> **TASKS TO COMPLETE**:
#1 List every date written in parentheses in the surf forecast below.
#2 Carry on writing the surf forecast after its final sentence.
──────── PAGE EXTRACT ────────
See QuikCASTs for the 5 day surf overview or read below for the detailed view.
On Saturday (6/29) in California no real swell was hitting either from the north or south. In Hawaii the very bleeding early edge of New Zealand swell was starting to show mainly at the buoys. For the future a gale developed south of New Zealand Sat-Sun (6/23) with 41 ft seas aimed northeast while tracking northeast before fading Monday. Swell is radiating towards our forecast area and starting to hit Hawaii now. And perhaps a broader system was developing south of New Zealand and is to track east-northeast Fri-Mon (7/1) with up to 42 ft seas. And possibly more behind that too.
See all the details below...
SHORT- TERM FORECAST
Current marine weather and wave analysis plus forecast conditions for the next 72 hours
Over the next 72 hours no swell producing fetch is forecast other than local windswell (see below).
──────── RECORD EXCERPTS ────────
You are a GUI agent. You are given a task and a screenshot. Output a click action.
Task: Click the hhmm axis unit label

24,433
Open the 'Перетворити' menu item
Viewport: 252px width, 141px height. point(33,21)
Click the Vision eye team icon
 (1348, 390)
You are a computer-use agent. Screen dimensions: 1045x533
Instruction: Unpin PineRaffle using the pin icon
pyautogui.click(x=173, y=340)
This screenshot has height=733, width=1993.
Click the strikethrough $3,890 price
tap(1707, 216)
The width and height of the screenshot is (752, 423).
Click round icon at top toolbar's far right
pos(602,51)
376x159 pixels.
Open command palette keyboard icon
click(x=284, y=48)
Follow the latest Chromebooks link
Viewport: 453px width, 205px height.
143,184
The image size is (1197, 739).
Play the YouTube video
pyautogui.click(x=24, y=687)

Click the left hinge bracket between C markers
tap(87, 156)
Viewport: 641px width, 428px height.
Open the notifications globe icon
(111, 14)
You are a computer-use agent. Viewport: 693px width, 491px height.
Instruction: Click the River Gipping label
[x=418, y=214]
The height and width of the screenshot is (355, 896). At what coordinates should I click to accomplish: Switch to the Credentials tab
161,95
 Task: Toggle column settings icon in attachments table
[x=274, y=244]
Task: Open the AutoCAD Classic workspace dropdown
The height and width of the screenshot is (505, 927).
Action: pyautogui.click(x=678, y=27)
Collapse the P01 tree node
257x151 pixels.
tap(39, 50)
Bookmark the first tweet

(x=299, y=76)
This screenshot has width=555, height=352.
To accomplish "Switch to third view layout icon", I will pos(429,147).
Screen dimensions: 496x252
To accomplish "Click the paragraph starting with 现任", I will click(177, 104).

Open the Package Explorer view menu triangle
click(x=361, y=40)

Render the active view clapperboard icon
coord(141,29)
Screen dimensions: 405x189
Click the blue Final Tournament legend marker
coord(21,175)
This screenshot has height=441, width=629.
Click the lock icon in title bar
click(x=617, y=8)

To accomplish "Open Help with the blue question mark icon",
────────
> **PER-TASK ANSWERS**:
#1 6/29, 6/23, 7/1

#2
On Saturday (6/29) the usual summertime pressure gradient was weak in California producing northwest winds at 15 kts over North CA and up to 20 kts in pockets from Monterey Bay south to Pt Conception resulting in small short period windswell. East fetch is to hold decently relative to Hawaii early at 15 kts extending 900 nmiles east of the Islands resulting in more windswell there. Sunday (6/30) more of the same is forecast for CA with northwest winds 15-20 kts for North and Central CA offering junky short period windswell there while easterly fetch starts fading up to 800 nmiles east of Hawaii occurring only in distant patches offering diminishing support for windswell production at exposed east facing shores. Monday (7/1) the gradient is to strengthen some for California with north winds 15-20 kts early over all of North and Central Ca nearshore waters building to 20-25 kts later offering increased odds fro junky local north windswell production. East fetch to dissipate for Hawaii with no odds for windswell production. Tuesday (7/2) the gradient is to build more for California with north winds 20-25 kts over all of North and Central CA waters producing building raw local northwest windswell. No east fetch of interest is expected relative to Hawaii resulting in no east windswell there.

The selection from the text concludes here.